There are two ways to look at the just-completed four years of renovations at the Alaska State Capitol: Inside and out.
“I don’t think you’ll notice anything different,” said Pam Varni, executive director of the Legislative Affairs Agency, which oversaw the effort.
Since 2013, almost $36 million has been spent on renovations to the 85-year-old building. The effort was intended to reinforce the building against earthquakes, make its heating system efficient, and restore it to the way it looked in 1931.
When the Capitol opens for business at the end of December and the start of January, people walking its halls will be hard-pressed to tell what was done.
Jeff Goodell has been the building manager of the Alaska Capitol since 2014, and he’s been the renovation’s project manager.
“Just recently, I had the House Rules chair (Rep. Gabrielle LeDoux, R-Anchorage), and I had taken her into one of the suites, and she said, ‘Well, what was it you did in here? It all looks the same,’” Goodell remembered.
He had to explain to her that a few months before, the entire floor was gutted. There were no rooms, fittings or walls, just open air marred by concrete columns.
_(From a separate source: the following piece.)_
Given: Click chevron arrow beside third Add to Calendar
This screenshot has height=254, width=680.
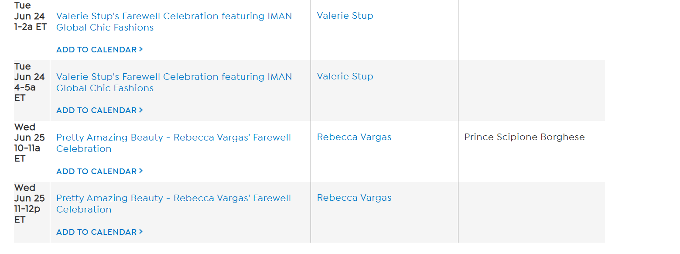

The walls might be a few inches thicker now than they were before — thank insulation for that — but few people will notice the difference. More are likely to notice the change in the exterior.
“It looks entirely different from the outside,” Goodell said.
The renovation removed the building’s old red-yellow brick and replaced it with darker masonry more resistant to rain and moisture. There’s fresh copper cladding and clean stonework throughout its facade.
“If you look at the building from the outside, you should notice quite a bit of difference,” Goodell said.
If you haven’t noticed, don’t worry — the windows, stonework and brick were deliberately chosen to match patterns and colors from the existing building as closely as possible.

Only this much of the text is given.